(Materials provided)
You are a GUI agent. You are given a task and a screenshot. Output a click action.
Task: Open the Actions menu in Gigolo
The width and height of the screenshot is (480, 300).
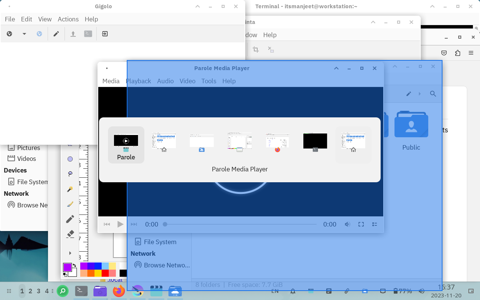click(x=68, y=19)
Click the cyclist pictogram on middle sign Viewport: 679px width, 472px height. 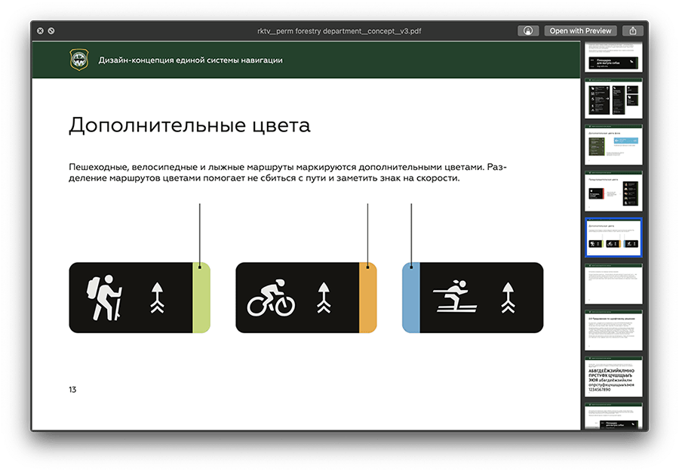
(End Materials provided)
**Work to complete**
The answer is the full set of records printed exactly, less the pictures.

**Solution to this task**
You are a GUI agent. You are given a task and a screenshot. Output a click action.
Task: Open the Actions menu in Gigolo
The width and height of the screenshot is (480, 300).
click(x=68, y=19)
Click the cyclist pictogram on middle sign Viewport: 679px width, 472px height. 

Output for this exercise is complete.